• Work instructions: In the material below, copy everything from the line containing "Where should I click to: Select" down to the line containing "will [1312, 142].", renaming "Interior" to "Exterior" and leaving all else unchanged.
* BEGIN Supplied records *
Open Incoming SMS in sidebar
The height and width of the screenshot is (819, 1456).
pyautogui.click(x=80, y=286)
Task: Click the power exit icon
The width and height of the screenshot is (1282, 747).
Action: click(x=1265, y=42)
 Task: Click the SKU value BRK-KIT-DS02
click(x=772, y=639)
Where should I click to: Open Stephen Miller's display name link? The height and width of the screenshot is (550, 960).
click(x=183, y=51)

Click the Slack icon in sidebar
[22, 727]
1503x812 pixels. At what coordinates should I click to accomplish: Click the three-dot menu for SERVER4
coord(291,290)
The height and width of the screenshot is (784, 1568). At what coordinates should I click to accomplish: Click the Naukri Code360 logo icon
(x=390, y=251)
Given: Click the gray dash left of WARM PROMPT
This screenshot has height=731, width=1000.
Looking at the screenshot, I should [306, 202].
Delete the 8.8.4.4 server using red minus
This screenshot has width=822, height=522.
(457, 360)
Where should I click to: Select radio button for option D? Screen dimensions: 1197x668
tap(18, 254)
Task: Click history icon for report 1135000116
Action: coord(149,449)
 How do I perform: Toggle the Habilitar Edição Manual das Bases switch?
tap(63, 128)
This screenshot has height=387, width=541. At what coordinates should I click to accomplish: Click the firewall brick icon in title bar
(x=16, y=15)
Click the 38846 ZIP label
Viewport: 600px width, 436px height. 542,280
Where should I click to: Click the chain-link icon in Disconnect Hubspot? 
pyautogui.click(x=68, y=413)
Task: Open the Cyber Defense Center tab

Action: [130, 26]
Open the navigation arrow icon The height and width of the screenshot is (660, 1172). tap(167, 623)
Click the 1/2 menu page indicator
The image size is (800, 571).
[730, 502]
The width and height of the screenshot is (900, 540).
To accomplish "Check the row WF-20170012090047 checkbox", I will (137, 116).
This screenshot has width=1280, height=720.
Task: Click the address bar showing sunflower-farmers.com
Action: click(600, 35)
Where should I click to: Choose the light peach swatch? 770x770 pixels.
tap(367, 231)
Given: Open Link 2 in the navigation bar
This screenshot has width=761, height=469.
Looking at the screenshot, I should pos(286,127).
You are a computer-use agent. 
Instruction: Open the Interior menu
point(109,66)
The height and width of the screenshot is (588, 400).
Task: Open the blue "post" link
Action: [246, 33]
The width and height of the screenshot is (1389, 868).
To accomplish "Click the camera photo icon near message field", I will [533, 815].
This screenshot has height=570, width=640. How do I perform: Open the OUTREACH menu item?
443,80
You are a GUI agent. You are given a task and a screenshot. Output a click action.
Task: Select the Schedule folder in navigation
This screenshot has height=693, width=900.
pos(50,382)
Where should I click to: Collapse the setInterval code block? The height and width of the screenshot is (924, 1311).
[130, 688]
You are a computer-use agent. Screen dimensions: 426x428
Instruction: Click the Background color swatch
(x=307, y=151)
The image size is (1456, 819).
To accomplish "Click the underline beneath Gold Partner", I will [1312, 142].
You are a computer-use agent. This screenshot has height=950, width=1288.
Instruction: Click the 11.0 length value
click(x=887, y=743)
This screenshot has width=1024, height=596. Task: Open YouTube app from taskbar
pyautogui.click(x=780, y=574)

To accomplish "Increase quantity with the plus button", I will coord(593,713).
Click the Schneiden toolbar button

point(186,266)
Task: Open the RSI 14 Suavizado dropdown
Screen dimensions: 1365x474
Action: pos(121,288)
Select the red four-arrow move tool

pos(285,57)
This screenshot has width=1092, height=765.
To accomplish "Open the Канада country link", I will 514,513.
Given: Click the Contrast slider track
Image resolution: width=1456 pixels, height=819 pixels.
* END Supplied records *
• Result of the exercise:
Where should I click to: Select radio button for option D? Screen dimensions: 1197x668
tap(18, 254)
Task: Click history icon for report 1135000116
Action: coord(149,449)
 How do I perform: Toggle the Habilitar Edição Manual das Bases switch?
tap(63, 128)
This screenshot has height=387, width=541. At what coordinates should I click to accomplish: Click the firewall brick icon in title bar
(x=16, y=15)
Click the 38846 ZIP label
Viewport: 600px width, 436px height. 542,280
Where should I click to: Click the chain-link icon in Disconnect Hubspot? 
pyautogui.click(x=68, y=413)
Task: Open the Cyber Defense Center tab

Action: [130, 26]
Open the navigation arrow icon The height and width of the screenshot is (660, 1172). tap(167, 623)
Click the 1/2 menu page indicator
The image size is (800, 571).
[730, 502]
The width and height of the screenshot is (900, 540).
To accomplish "Check the row WF-20170012090047 checkbox", I will (137, 116).
This screenshot has width=1280, height=720.
Task: Click the address bar showing sunflower-farmers.com
Action: click(600, 35)
Where should I click to: Choose the light peach swatch? 770x770 pixels.
tap(367, 231)
Given: Open Link 2 in the navigation bar
This screenshot has width=761, height=469.
Looking at the screenshot, I should pos(286,127).
You are a computer-use agent. 
Instruction: Open the Exterior menu
point(109,66)
The height and width of the screenshot is (588, 400).
Task: Open the blue "post" link
Action: [246, 33]
The width and height of the screenshot is (1389, 868).
To accomplish "Click the camera photo icon near message field", I will [533, 815].
This screenshot has height=570, width=640. How do I perform: Open the OUTREACH menu item?
443,80
You are a GUI agent. You are given a task and a screenshot. Output a click action.
Task: Select the Schedule folder in navigation
This screenshot has height=693, width=900.
pos(50,382)
Where should I click to: Collapse the setInterval code block? The height and width of the screenshot is (924, 1311).
[130, 688]
You are a computer-use agent. Screen dimensions: 426x428
Instruction: Click the Background color swatch
(x=307, y=151)
The image size is (1456, 819).
To accomplish "Click the underline beneath Gold Partner", I will [1312, 142].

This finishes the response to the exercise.